Venezuelans understand that to barter efficiently, they need to focus on the most important items. Here are the top 10 things to barter with when SHTF, according to Venezuelans.
One of the most important things that you need to stock up on is food. Venezuela’s price controls for basic food items have disappeared, causing things like bread, milk and pasta to become very expensive to barter for. People cannot survive a collapse on an empty stomach. This is why they will be able to pay a lot for a little bit of food.
Coffee is not essential, but it has turned into one of the country’s most luxurious items. Either you or your trading partner will no doubt be able to appreciate a good caffeine fix. If you get your hands on some high-quality coffee, hold on to it and see what you can get for it down the line.
Your need to remain clean doesn’t end when the world does. While you can, stock up on soap, shampoo, toilet paper, feminine products and other hygiene items. After the collapse, these everyday items will only get more expensive.
One item that oil-rich Venezuela should not be scarce of is fuel. And yet, the country’s citizens have to line up for hours to get a few drops of gas. It will be vital for you to keep a lot of gasoline stored for your family’s needs in a time of crisis. Invest in fuel storage options while you can because one day, your neighbors might come by and beg for some fuel to run their generators and other appliances.
Voltage protectors are items designed to protect electronic appliances from sudden energy spikes. These are important for places like Venezuela, where the sudden appearance and disappearance of blackouts can destroy electronic equipment. Voltage protectors are very expensive. Make sure you don’t have to dig into your supplies by stocking up on voltage protectors yourself.
When you can’t rely on the electricity to remain stable 24 hours a day, you need to rely on other light sources in the evening—stock up on flashlights and candles, as well as batteries and matches. When you need some extra supplies, you may be able to trade for them with an extra pack of AA batteries or a few candles.
Venezuela’s healthcare system is in shambles. This means that the people there have to make sure they won’t get sick because if they do it can lead to death. Stock up on all of the natural medicines you need, including vitamins – everything you need to fortify your health and make sure you never have to make a deal with a back-alley doctor for emergency treatment. (Related: History repeats itself: 2 Survival lessons you must learn from the ongoing crisis in Venezuela.)
If you want to take care of your health, you should not smoke a cigarette under any circumstances. However, this doesn’t mean that tobacco products aren’t valuable items to barter with.
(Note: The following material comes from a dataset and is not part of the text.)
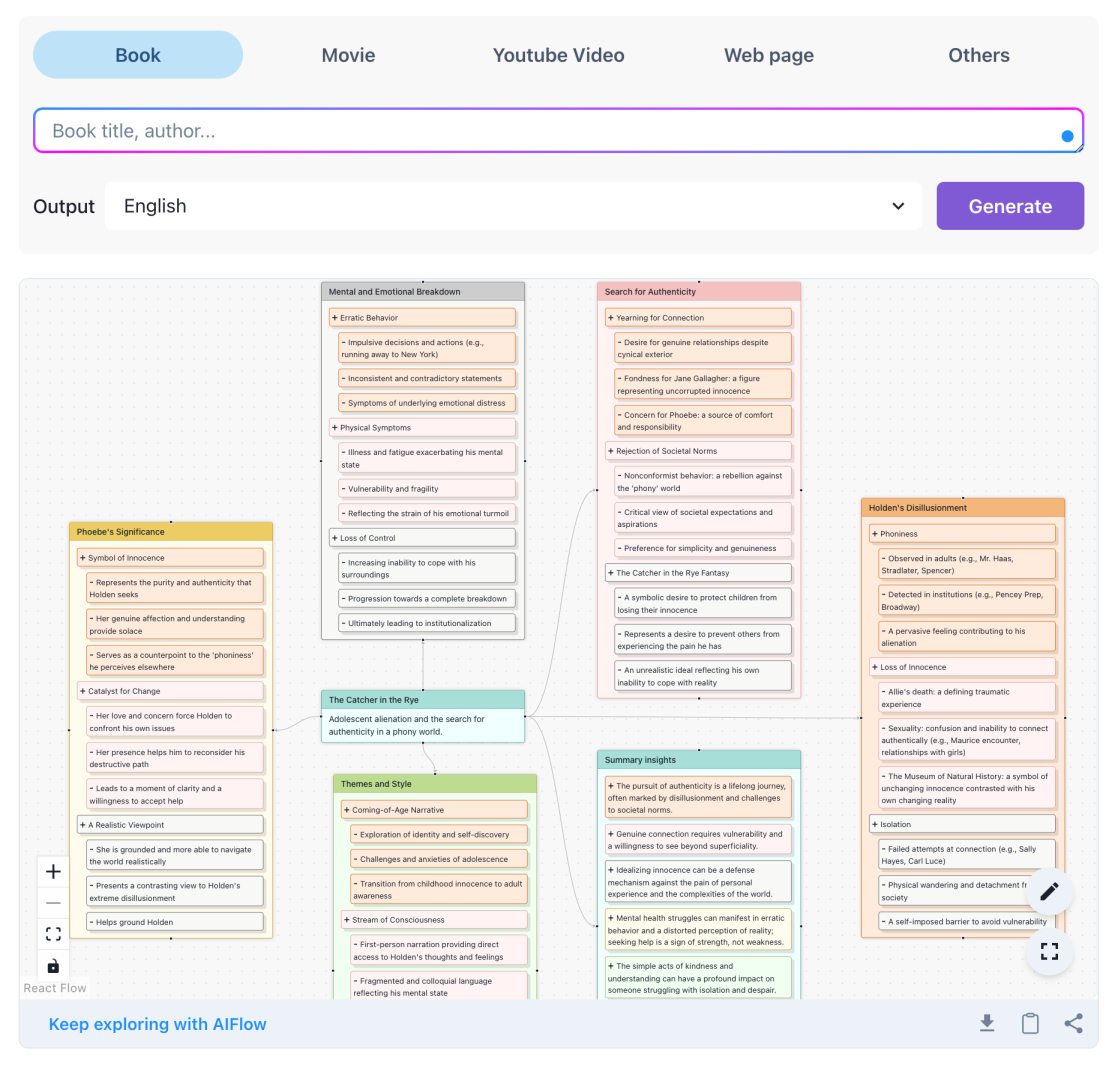Open the edit pencil icon on the mindmap
This screenshot has width=1115, height=1066.
pos(1049,890)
If you happen to have some spare resources, consider buying a few and stowing them away just in case somebody desperate for nicotine is willing to pay any price for it.
The Venezuelan capital of Caracas has turned into a city filled with cars that are in poor condition. This is because spare parts have become very expensive. A family car is a ticket for people to bug out of dire situations, and they will pay anything to make sure it’s running efficiently.
If you have a unique skill that nobody else in the community has, such as natural medicine, plumbing or gun repair, you will be an invaluable asset. All of your neighbors will pay you in kind or other services for help.
When society collapses, you won’t be able to rely on money to get everything you want. Stock up on these items so that when you’re also in need of a few supplies, you will be able to barter for it easily.